Con Daniela Santanché che è arrivata a paragonare il Cavaliere al comandante della Costa, ingiungendogli un «Sali sulla nave, Berlusconi, cazzo!». L´eclissi del leader, fermo sullo scoglio mentre la nave affonda. In questa Babele di lingue, di tattiche contrapposte che è diventato il Pdl, chi cerca di tenere la baracca in piedi sono i capigruppo. Diventati, forse anche loro malgrado, le uniche bitte a cui ancorare il vascello alla deriva.

È stato Maurizio Gasparri a fare la spola con palazzo Chigi per limare il decreto sulle liberalizzazioni la notte prima dell´approvazione. Ed è stato Fabrizio Cicchitto a gestire la partita della mozione comune sull´Europa. E proprio Cicchitto ha instaurato la consuetudine di una consultazione pressoché quotidiana e riservata con il dirimpettaio Dario Franceschini, capogruppo del Pd. È la nascita, di fatto, di quella cabina di regia parlamentare che Casini reclamava in aula un paio di settimane fa.

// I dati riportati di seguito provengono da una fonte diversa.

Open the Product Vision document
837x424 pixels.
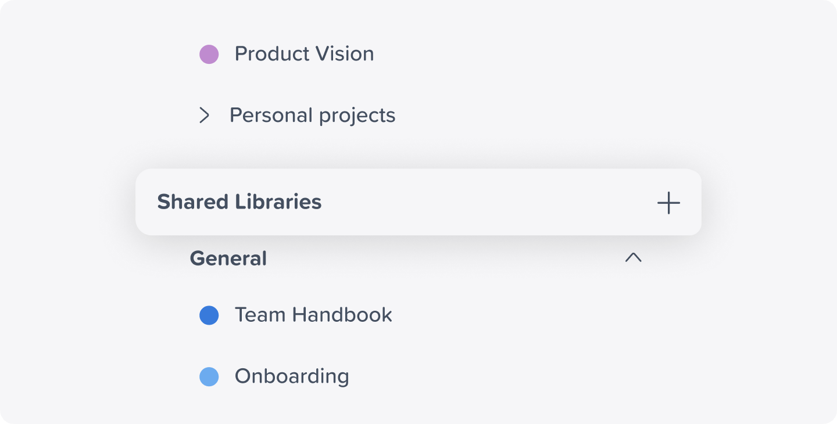click(x=304, y=53)
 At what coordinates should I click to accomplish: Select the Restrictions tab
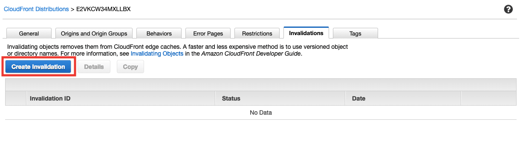tap(257, 33)
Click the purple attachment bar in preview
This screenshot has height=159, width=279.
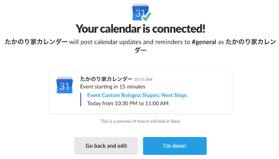coord(81,99)
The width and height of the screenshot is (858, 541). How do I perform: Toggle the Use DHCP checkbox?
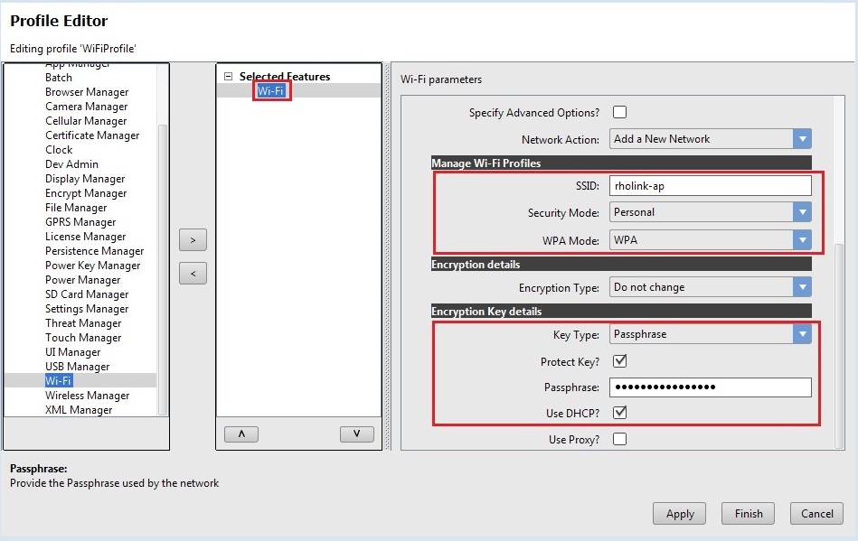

E che La Russa vede come fumo negli occhi. Del gruppo fa parte anche Gaetano Quagliariello, che lavora insieme agli sherpa del Pd per una nuova legge elettorale. La scommessa è un triplo salto mortale: sostenere Monti, salvare il Pdl e il bipolarismo. «C´è un interesse convergente - osserva Sandro Bondi - tra noi e il Pd per fare le riforme. La rotta è quella e alla fine gli elettori, anche quelli della Lega, sapranno giudicare chi ha messo al centro gli interessi del paese». Ma il problema, a questo punto, è se ci sarà ancora un Pdl sulla prossima scheda elettorale.